This actually isn't true. Consider the set S = {1, 2, 3, 4, 5, 6, 7, 30}. The closest you can get is A = {1, 2, 3, 4, 5, 6, 7}, B = {30}, but in that case sum A_i = 28.

What about S = {1 to 8}
A = {1,2,3}
B = {6}

No one said you have to use all the elements

There's {1,2} and {3}

Yes

Not every split has to work

It's just that theres at least one that works

Does that make sense?

Yes

Ok I'll try to solve it and then I'll help you

alright this is not that bad

so do you want a hint or a full solution @plain portal

Okay

From a set of 8 elements, the number of possible different subsets we can have is equal to $2^8$. However, we exclude the empty set, as the chosen subset cannot be empty. Since all elements of $S$ are less than or equal to 30, any subset of $S$ must have a sum less than or equal to $8 \times 30 = 240$; meaning \textit{each subset of $S$ has one of 240 possible values as its sum (0 to 240).} However, We have $2^8 - 1 = 255$ different possible subsets of $S$, then by the pigeonhole principle there is at least two subsets which have the same sum. \medskip\par

These two subsets are not necessarily disjoint. If they are, we are done. Assume they are not disjoint. They cannot be equal as we have assumed the subsets to be different, and we cannot have one be a subset of the other as then they would not have the same sum. Thus each of the two subsets has at least one element not in the other subset. Let $A=\left{a_1,a_2,\dots,a_i,q_1,q_2,\dots,q_r\right}$ and $B=\left{b_1,b_2,\dots,b_j,q_1,q_2,\dots,q_r\right}$ where $q_1,q_2,\dots,q_r$ are all of the shared elements. Let $A'$ and $B'$ be the nonempty subsets such that $A'=\left{a_1,a_2,\dots,a_i\right}$ and $B'=\left{b_1,b_2,\dots,b_j\right}$. Since $A$ and $B$ have the same sum, i.e. $a_1+\dots+a_i + q_1+\dots+q_r = b_1+\dots+b_j + q_1+\dots+q_r$, then $a_1+\dots+a_i= b_1+\dots+b_j$, meaning $A'$ and $B'$ are disjoint and have the same sum, as required.

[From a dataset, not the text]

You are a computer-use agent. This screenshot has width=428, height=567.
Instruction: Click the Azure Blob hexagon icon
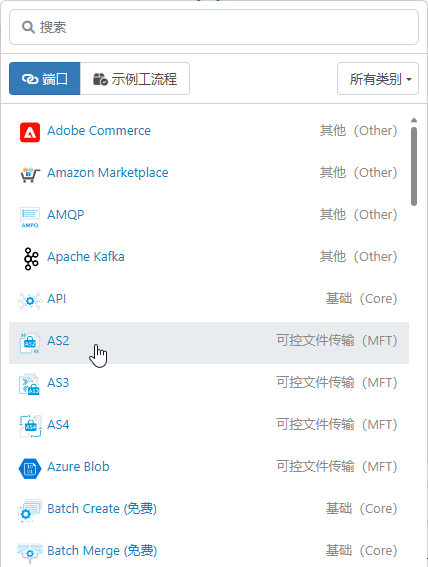[x=30, y=469]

Let me know if you don't understand something

Pyrodynamic

Disjoint means empty intersection

$A$ and $B$ are disjoint $\iff A \cap B = \emptyset$

Pyrodynamic

No

Their intersection is {3}

Ok

in plain terms, if they share any elements, we can remove those elements from both sets and they will still have the same sum

think about it

example: {1,2,3,4} and {6,4}

Right, disjoint just means that there is no number that's in both sets (I should say no element that's in both sets).

we can remove 4 from both and still have the same sum

Yes

@plain portal that's the general idea, and if there's a specific sentence you didn't understand let me know

@frank hill has given 1 rep to @proper nexus

You're welcome :)

I'm brand new here, and what you @proper nexus typed is hard for me to read, because in fact I've never tried to communicate math over a text-based medium very much.

@proper nexus Don't worry about it though, I am just going to learn as I go of course. I'm just commenting.

It's challenging to write math on text, that's why we use TeX

You can see the bot's output tho? It's pretty readable

This particular problem is just a tiny bit much for me as I am getting started back into doing math again as well.

Ah, it's TeX.

Like LaTex?

I haven't seen that one properly but it should be similar

Yeah

The bot renders out what I wrote

I should learn that if I'm going to keep this up. Maybe I will, I still have to decide how committed I am.

Well, if you do end up learning it, good luck to you!